La scène, à la différence de la vie permet d’être à l’infini quelqu’un d’autre : où puisez vous l’inspiration pour nourrir les personnages que vous devez incarner ?
E.M.W. : J'adore le cinéma de toutes et en particulier les films de Pedro Almodovar. Je me souviens avoir cherché comment pousser le cri de Gutrune après la mort de Siegfried dans Götterdämmerung ; je voulais quelque chose de désespéré que je ne trouvais pas dans les enregistrements, jusqu’au jour où j'ai entendu le cri de Glenn Close à la fin des “Liaisons dangereuses” de Stephen Frears, au moment où elle se retrouve trahie, rejetée. Elle m’a fascinée et je m'en suis inspirée. Observer les gens dans la rue est également très riche d’enseignements.
Sur votre planning se profilent Verdi (La Forza del destino), Wagner, Puccini (La Fanciulla del West), Lehar (Die lustige Witwe) et même Catalani (La Wally).

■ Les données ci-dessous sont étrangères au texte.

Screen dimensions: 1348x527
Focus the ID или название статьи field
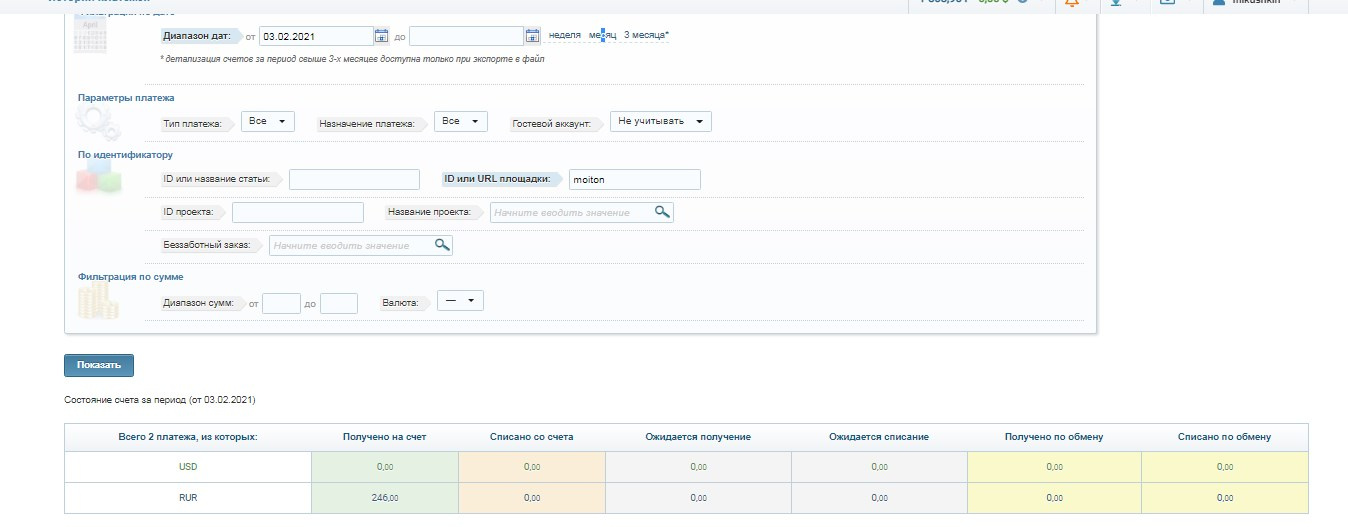[354, 179]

Avec une prononciation du français telle que la vôtre, ne pensez-vous pas aborder un jour Iphigénie en Tauride et Alceste de Gluck, ou encore Les Troyens de Berlioz ?
E.M.W. : J'ai toujours des idées, mais encore faut-il qu’elles puissent se concrétiser (rires). J'adore chanter en français, alors que cette langue est réputée difficile. J'aimerai beaucoup aborder les oeuvres de Gluck qui conviendraient à mon type de voix. J'ai un projet en cours avec Les Troyens, mais pour le moment je ne peux pas vous en dire plus.
Malgré la fin annoncée de l’industrie discographique, les difficultés financières de certaines salles, les grèves, l’opéra continue d’exister et de faire rêver les foules. La concurrence entre cantatrices appartenant à la même génération et de gabarit similaire est-elle grande de nos jours ?
E.M.W. : Je ne la ressens pas du tout, mais cela est très personnel. En ce moment avec La Femme sans ombre, je suis heureuse de pouvoir chanter en compagnie d’artistes comme Christine Brewer que j'admire énormément : sa voix est une source d’inspiration. J'adore être en contact avec des interprètes qui chantent bien et qui communiquent leur passion ; c'est stimulant. J'ai eu la chance d'entendre Adrienne Pieczonka dans Sieglinde et dans l’Elisabetta de Don Carlos où elle était magnifique. Vous savez, on ne peut pas être partout dans les mêmes théâtres et au même moment. Je crois sincèrement qu’il y a de la place pour tout le monde, ce qui est rassurant.
En qui avez-vous le plus confiance artistiquement?
E.M.W. : Mon mari, qui est ténor. Vocalement nous avons les mêmes goûts. Il est très strict, ses critiques sont souvent sévères, mais j'ai une entière confiance en lui. Ses oreilles sont redoutables et il sait apporter les réponses aux questions techniques que je peux me poser. J'avoue que j’ai beaucoup de chance.
Quels sont les grands théâtres où vous n’avez pas encore été invitée et où vous rêvez de chanter ?
E.M.W. : Sans hésiter, celui de Manaus, au Brésil ; j'aimerai énormément chanter dans la jungle et y emmener toute ma famille pour passer des vacances. Il y a également le Teatro Colon de Buenos Aires et celui de Santiago du Chili. J'aime beaucoup le tango ; je me souviens être allée au Chili il y a longtemps avec un ami, un pays qui m'a laissé de grands souvenirs.